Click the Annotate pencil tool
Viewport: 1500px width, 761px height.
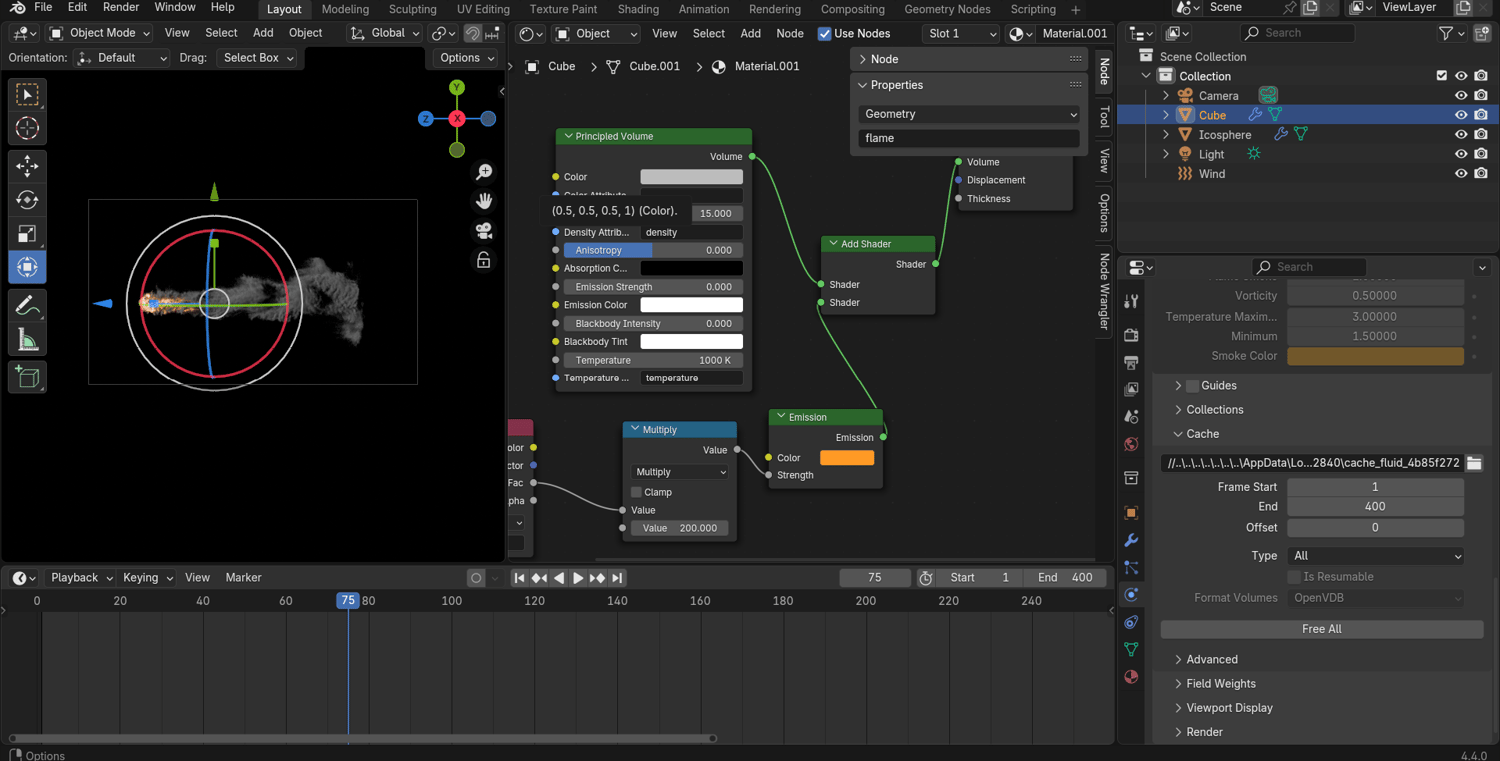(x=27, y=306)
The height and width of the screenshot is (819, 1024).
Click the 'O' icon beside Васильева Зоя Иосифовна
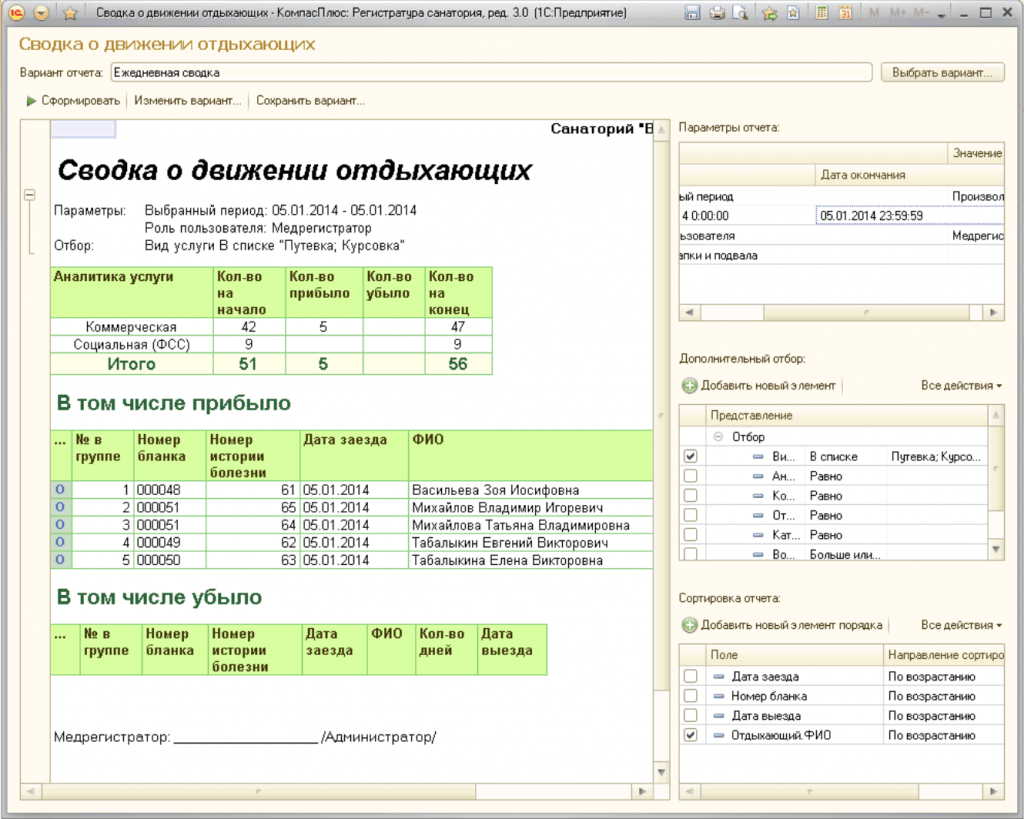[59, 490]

※ ※ ※

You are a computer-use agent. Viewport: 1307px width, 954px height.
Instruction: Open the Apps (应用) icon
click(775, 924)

※ ※ ※

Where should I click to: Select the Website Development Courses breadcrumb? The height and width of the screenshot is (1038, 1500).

※ ※ ※

* YOUR GOAL:
Looking at the data above, how many lines hold the word "screenshot"? Respond with the number alone.

* REPLY TO THE TASK:
2